WHAT YOU WILL DO – Reproduce these lines word for word, omitting the pictures.

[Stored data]

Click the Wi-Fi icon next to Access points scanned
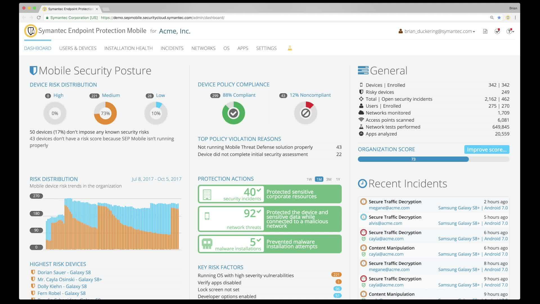Image resolution: width=540 pixels, height=304 pixels. pyautogui.click(x=361, y=120)
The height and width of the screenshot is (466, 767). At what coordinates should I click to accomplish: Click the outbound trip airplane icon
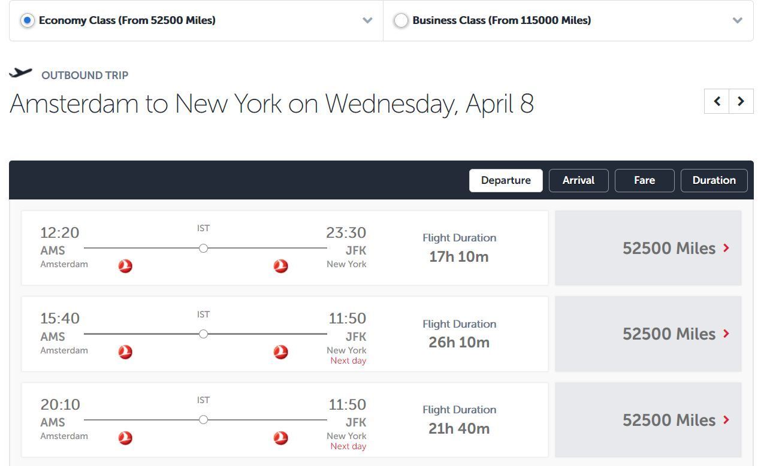point(21,72)
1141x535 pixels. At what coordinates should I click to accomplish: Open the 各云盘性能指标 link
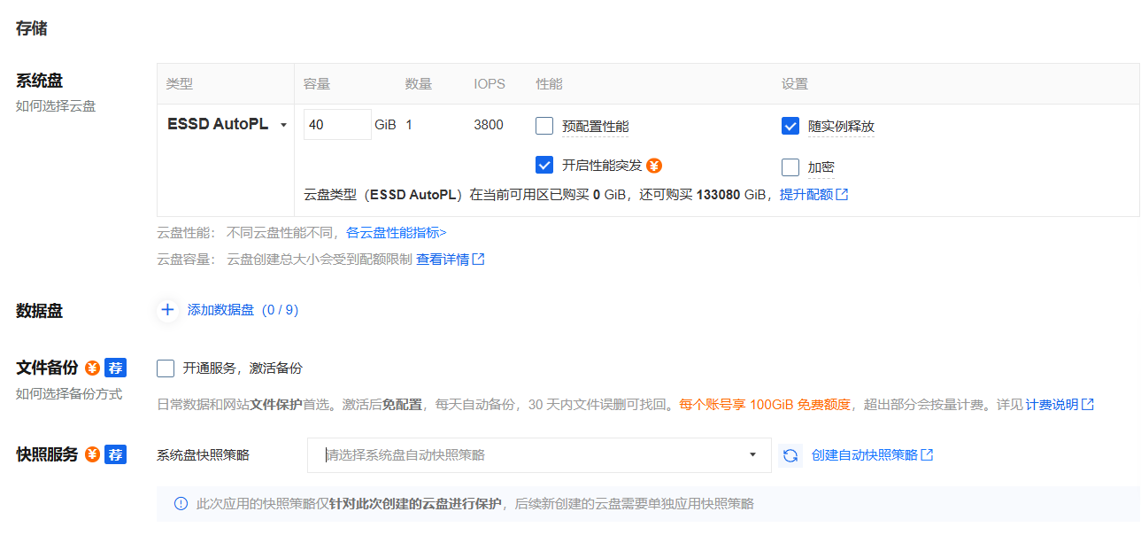[396, 233]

FINISHED ANSWER –
Click the Wi-Fi icon next to Access points scanned
Image resolution: width=540 pixels, height=304 pixels. pyautogui.click(x=361, y=120)
The height and width of the screenshot is (466, 767). At what coordinates should I click to accomplish: Click the outbound trip airplane icon
point(21,72)
1141x535 pixels. At what coordinates should I click to accomplish: Open the 各云盘性能指标 link
[396, 233]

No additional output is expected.